BEGIN DATA EXTRACT

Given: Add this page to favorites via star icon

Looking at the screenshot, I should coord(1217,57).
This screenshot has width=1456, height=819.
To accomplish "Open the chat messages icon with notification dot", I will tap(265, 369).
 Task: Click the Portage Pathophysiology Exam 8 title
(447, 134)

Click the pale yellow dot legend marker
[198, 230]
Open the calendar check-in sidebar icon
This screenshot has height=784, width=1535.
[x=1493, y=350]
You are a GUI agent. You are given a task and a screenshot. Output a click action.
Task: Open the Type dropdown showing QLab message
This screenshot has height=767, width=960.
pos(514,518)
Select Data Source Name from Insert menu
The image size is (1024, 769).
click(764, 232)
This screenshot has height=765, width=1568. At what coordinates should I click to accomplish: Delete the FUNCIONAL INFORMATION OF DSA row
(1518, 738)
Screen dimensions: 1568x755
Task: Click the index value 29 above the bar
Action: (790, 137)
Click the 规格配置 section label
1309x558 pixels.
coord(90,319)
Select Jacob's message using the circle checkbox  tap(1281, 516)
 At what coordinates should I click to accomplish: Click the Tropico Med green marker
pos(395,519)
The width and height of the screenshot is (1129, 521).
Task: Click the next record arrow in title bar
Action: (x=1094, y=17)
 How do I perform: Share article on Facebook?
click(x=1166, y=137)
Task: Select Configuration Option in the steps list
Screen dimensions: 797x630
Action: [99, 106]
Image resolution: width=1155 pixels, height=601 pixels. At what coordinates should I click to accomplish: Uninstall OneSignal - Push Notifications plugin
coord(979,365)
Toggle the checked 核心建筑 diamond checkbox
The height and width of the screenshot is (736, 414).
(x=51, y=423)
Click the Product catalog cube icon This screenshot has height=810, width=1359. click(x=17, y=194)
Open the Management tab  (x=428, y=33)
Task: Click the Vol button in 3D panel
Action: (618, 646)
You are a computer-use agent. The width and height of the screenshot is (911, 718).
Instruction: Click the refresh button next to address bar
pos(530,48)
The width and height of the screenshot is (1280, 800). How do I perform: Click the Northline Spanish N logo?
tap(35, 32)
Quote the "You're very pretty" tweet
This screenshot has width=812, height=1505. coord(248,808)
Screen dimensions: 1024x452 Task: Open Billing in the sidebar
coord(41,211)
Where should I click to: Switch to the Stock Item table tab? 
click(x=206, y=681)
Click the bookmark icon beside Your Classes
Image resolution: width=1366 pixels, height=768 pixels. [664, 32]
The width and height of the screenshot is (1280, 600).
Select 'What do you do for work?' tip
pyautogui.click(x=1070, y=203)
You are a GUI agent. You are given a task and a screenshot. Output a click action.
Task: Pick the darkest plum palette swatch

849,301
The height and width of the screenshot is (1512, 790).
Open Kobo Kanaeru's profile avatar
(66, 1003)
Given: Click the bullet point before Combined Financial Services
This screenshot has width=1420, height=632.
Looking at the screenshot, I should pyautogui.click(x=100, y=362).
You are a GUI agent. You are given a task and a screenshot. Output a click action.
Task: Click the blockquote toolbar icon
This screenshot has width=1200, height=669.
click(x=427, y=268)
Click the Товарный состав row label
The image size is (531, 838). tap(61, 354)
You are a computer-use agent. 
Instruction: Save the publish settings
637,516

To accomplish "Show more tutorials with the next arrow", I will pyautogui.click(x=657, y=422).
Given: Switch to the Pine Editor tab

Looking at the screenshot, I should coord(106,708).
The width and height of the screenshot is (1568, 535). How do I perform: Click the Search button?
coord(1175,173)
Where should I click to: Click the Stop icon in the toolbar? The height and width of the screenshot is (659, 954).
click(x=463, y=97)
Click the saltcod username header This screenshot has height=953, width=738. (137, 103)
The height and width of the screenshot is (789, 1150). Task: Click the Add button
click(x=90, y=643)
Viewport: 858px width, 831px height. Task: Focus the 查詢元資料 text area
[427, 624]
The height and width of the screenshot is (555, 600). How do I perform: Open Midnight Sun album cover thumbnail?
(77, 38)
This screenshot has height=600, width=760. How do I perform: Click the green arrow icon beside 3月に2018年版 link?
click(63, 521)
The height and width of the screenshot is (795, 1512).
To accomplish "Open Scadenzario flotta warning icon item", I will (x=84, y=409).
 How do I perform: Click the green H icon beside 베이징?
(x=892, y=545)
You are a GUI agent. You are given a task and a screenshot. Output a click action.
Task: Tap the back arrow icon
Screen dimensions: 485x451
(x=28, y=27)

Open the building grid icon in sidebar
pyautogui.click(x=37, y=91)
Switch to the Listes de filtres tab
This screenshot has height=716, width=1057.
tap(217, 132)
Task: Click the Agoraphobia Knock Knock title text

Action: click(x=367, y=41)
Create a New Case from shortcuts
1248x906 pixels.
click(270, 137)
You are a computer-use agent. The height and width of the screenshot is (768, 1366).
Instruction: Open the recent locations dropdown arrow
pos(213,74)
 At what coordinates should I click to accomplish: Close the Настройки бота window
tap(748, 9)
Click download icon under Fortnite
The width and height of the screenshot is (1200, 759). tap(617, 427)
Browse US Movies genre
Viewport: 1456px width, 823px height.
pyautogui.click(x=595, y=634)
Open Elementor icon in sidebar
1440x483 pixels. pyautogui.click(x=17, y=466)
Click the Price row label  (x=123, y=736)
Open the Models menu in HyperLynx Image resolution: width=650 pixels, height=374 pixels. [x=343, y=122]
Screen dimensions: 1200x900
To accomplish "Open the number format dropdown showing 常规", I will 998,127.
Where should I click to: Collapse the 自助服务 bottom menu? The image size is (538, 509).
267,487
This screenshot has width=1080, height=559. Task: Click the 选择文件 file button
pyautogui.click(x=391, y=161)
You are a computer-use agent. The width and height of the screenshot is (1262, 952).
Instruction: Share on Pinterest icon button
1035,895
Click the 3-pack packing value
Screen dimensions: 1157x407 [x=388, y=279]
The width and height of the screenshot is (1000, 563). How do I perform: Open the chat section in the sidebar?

END DATA EXTRACT

[ABOUT THIS EXERCISE] Please retype every entry above exactly as it stands.

[RESULT FOR THIS EXERCISE]
Given: Add this page to favorites via star icon

Looking at the screenshot, I should coord(1217,57).
This screenshot has width=1456, height=819.
To accomplish "Open the chat messages icon with notification dot", I will tap(265, 369).
 Task: Click the Portage Pathophysiology Exam 8 title
(447, 134)

Click the pale yellow dot legend marker
[198, 230]
Open the calendar check-in sidebar icon
This screenshot has height=784, width=1535.
[x=1493, y=350]
You are a GUI agent. You are given a task and a screenshot. Output a click action.
Task: Open the Type dropdown showing QLab message
This screenshot has height=767, width=960.
pos(514,518)
Select Data Source Name from Insert menu
The image size is (1024, 769).
click(764, 232)
This screenshot has height=765, width=1568. At what coordinates should I click to accomplish: Delete the FUNCIONAL INFORMATION OF DSA row
(1518, 738)
Screen dimensions: 1568x755
Task: Click the index value 29 above the bar
Action: (790, 137)
Click the 规格配置 section label
1309x558 pixels.
coord(90,319)
Select Jacob's message using the circle checkbox  tap(1281, 516)
 At what coordinates should I click to accomplish: Click the Tropico Med green marker
pos(395,519)
The width and height of the screenshot is (1129, 521).
Task: Click the next record arrow in title bar
Action: (x=1094, y=17)
 How do I perform: Share article on Facebook?
click(x=1166, y=137)
Task: Select Configuration Option in the steps list
Screen dimensions: 797x630
Action: [99, 106]
Image resolution: width=1155 pixels, height=601 pixels. At what coordinates should I click to accomplish: Uninstall OneSignal - Push Notifications plugin
coord(979,365)
Toggle the checked 核心建筑 diamond checkbox
The height and width of the screenshot is (736, 414).
(x=51, y=423)
Click the Product catalog cube icon This screenshot has height=810, width=1359. click(x=17, y=194)
Open the Management tab  (x=428, y=33)
Task: Click the Vol button in 3D panel
Action: (618, 646)
You are a computer-use agent. The width and height of the screenshot is (911, 718).
Instruction: Click the refresh button next to address bar
pos(530,48)
The width and height of the screenshot is (1280, 800). How do I perform: Click the Northline Spanish N logo?
tap(35, 32)
Quote the "You're very pretty" tweet
This screenshot has width=812, height=1505. coord(248,808)
Screen dimensions: 1024x452 Task: Open Billing in the sidebar
coord(41,211)
Where should I click to: Switch to the Stock Item table tab? 
click(x=206, y=681)
Click the bookmark icon beside Your Classes
Image resolution: width=1366 pixels, height=768 pixels. [664, 32]
The width and height of the screenshot is (1280, 600).
Select 'What do you do for work?' tip
pyautogui.click(x=1070, y=203)
You are a GUI agent. You are given a task and a screenshot. Output a click action.
Task: Pick the darkest plum palette swatch

849,301
The height and width of the screenshot is (1512, 790).
Open Kobo Kanaeru's profile avatar
(66, 1003)
Given: Click the bullet point before Combined Financial Services
This screenshot has width=1420, height=632.
Looking at the screenshot, I should pyautogui.click(x=100, y=362).
You are a GUI agent. You are given a task and a screenshot. Output a click action.
Task: Click the blockquote toolbar icon
This screenshot has width=1200, height=669.
click(x=427, y=268)
Click the Товарный состав row label
The image size is (531, 838). tap(61, 354)
You are a computer-use agent. 
Instruction: Save the publish settings
637,516

To accomplish "Show more tutorials with the next arrow", I will pyautogui.click(x=657, y=422).
Given: Switch to the Pine Editor tab

Looking at the screenshot, I should coord(106,708).
The width and height of the screenshot is (1568, 535). How do I perform: Click the Search button?
coord(1175,173)
Where should I click to: Click the Stop icon in the toolbar? The height and width of the screenshot is (659, 954).
click(x=463, y=97)
Click the saltcod username header This screenshot has height=953, width=738. (137, 103)
The height and width of the screenshot is (789, 1150). Task: Click the Add button
click(x=90, y=643)
Viewport: 858px width, 831px height. Task: Focus the 查詢元資料 text area
[427, 624]
The height and width of the screenshot is (555, 600). How do I perform: Open Midnight Sun album cover thumbnail?
(77, 38)
This screenshot has height=600, width=760. How do I perform: Click the green arrow icon beside 3月に2018年版 link?
click(63, 521)
The height and width of the screenshot is (795, 1512).
To accomplish "Open Scadenzario flotta warning icon item", I will (x=84, y=409).
 How do I perform: Click the green H icon beside 베이징?
(x=892, y=545)
You are a GUI agent. You are given a task and a screenshot. Output a click action.
Task: Tap the back arrow icon
Screen dimensions: 485x451
(x=28, y=27)

Open the building grid icon in sidebar
pyautogui.click(x=37, y=91)
Switch to the Listes de filtres tab
This screenshot has height=716, width=1057.
tap(217, 132)
Task: Click the Agoraphobia Knock Knock title text

Action: click(x=367, y=41)
Create a New Case from shortcuts
1248x906 pixels.
click(270, 137)
You are a computer-use agent. The height and width of the screenshot is (768, 1366).
Instruction: Open the recent locations dropdown arrow
pos(213,74)
 At what coordinates should I click to accomplish: Close the Настройки бота window
tap(748, 9)
Click download icon under Fortnite
The width and height of the screenshot is (1200, 759). tap(617, 427)
Browse US Movies genre
Viewport: 1456px width, 823px height.
pyautogui.click(x=595, y=634)
Open Elementor icon in sidebar
1440x483 pixels. pyautogui.click(x=17, y=466)
Click the Price row label  (x=123, y=736)
Open the Models menu in HyperLynx Image resolution: width=650 pixels, height=374 pixels. [x=343, y=122]
Screen dimensions: 1200x900
To accomplish "Open the number format dropdown showing 常规", I will 998,127.
Where should I click to: Collapse the 自助服务 bottom menu? The image size is (538, 509).
267,487
This screenshot has width=1080, height=559. Task: Click the 选择文件 file button
pyautogui.click(x=391, y=161)
You are a computer-use agent. The width and height of the screenshot is (1262, 952).
Instruction: Share on Pinterest icon button
1035,895
Click the 3-pack packing value
Screen dimensions: 1157x407 [x=388, y=279]
The width and height of the screenshot is (1000, 563). How do I perform: Open the chat section in the sidebar?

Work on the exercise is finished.